Le trame dei Film a Torino /
Il diritto di uccidere – Azione. Regia di Gavin Hood, con Helen Mirren, Aaron Paul e Alan Rickman. Il colonnello inglese Katherine Powell dirige a distanza un’operazione contro una cellula terroristica a Nairobi. Il suo “occhio” sul campo è un darne pilotato in Nevada dal giovane ufficiale Steve Watts: quando diventa inevitabile sferrare un attacco entrambi realizzano che anche una bambina cadrebbe tra le vittime. Nessuno nella stanza dei bottoni vuol prendersi la responsabilità di una decisione tanto drammatica. Ultima prova sullo schermo per il grande Alan Rickman. Durata 102 minuti. (Ambrosio sala 3, Eliseo Rosso, Romano sala 3)
L’era glaciale: in rotta di collisione – Animazione. Regia di Mike Thurmeier e Galen T. Chu. Scordatevi la teoria del Big Bang. L’origine dell’universo è merito della ghianda dello scoiattolo-topo Scrat, causa di una cascata di meteoriti sul nostro pianeta. A salvare la situazione ci penseranno gli amici Sid, Manny, Diego e il resto del branco, tutti in fuga verso Geotopia. Durata 100 minuti. (Massaua, Eliseo rosso, Ideal, Lux sala 3, Reposi, The Space, Uci)

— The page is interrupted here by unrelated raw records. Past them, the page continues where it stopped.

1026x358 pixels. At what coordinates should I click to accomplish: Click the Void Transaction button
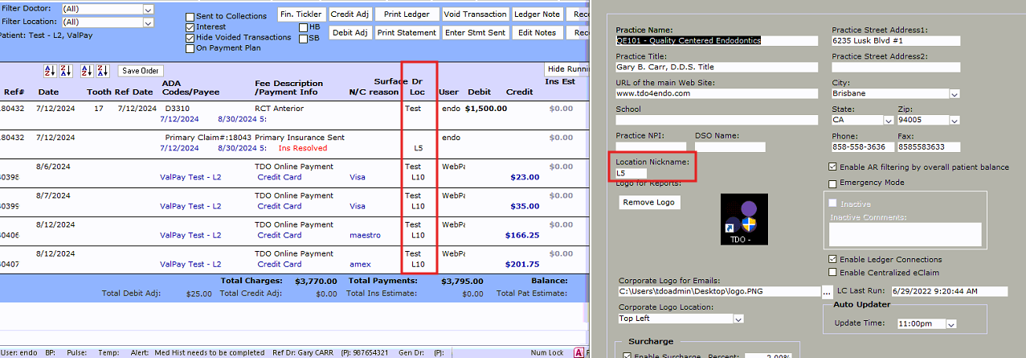coord(476,14)
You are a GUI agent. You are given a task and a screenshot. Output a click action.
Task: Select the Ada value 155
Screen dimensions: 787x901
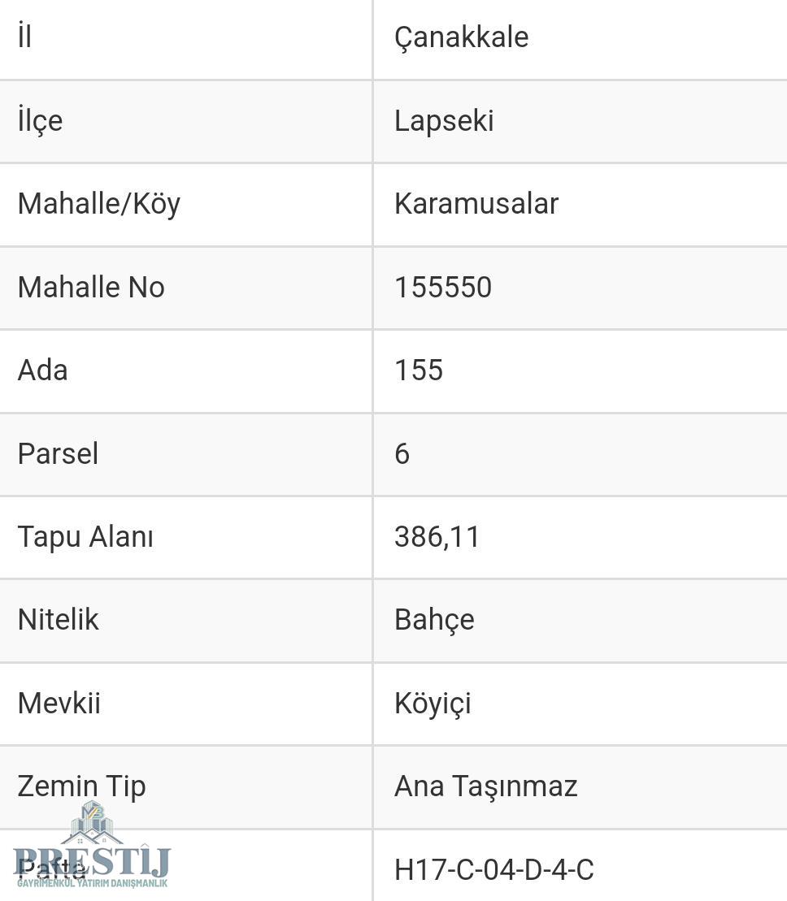click(x=419, y=370)
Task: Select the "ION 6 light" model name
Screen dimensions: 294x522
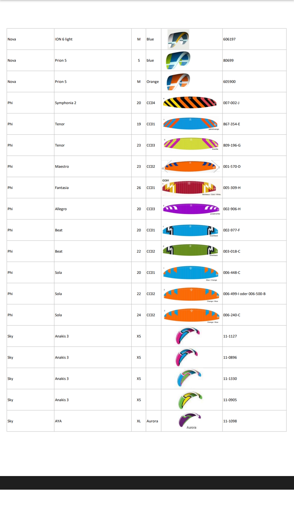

Io prima di te – Commedia (tra sospiri e lacrime). Regia di Thea Sharrock, con Sam Caflin e Emilia Clarke. Sospiri e lacrime, ovvero preparate i fazzoletti. Ovvero siamo di fronte a uno di quei soggetti che, senza tema di essere smentiti, scottano e molto. Alla radice il romanzo scritto (furbescamente?) da Jojo Moyes, bestseller per cuori d’antan o forse soltanto giustamente più sensibili. Lei, di famiglia modesta, carattere splendidamente esuberante, lui biondo ricco bellone manager, su sedia a rotelle a seguito di tragico incidente. Saprà lei ridargli un po’ di felicità e magari distoglierlo da pensieri che proprio non collimano con quelli di una vita normale? Una buona chiave per i giovani attori che aspirano al successo. E il pubblico, da che parte si schiererà? Apertissimo un dibattito mi piace/non mi piace. Durata 110 minuti. (Ideal, Lux sala 1, Massaua, Reposi, The Space, Uci)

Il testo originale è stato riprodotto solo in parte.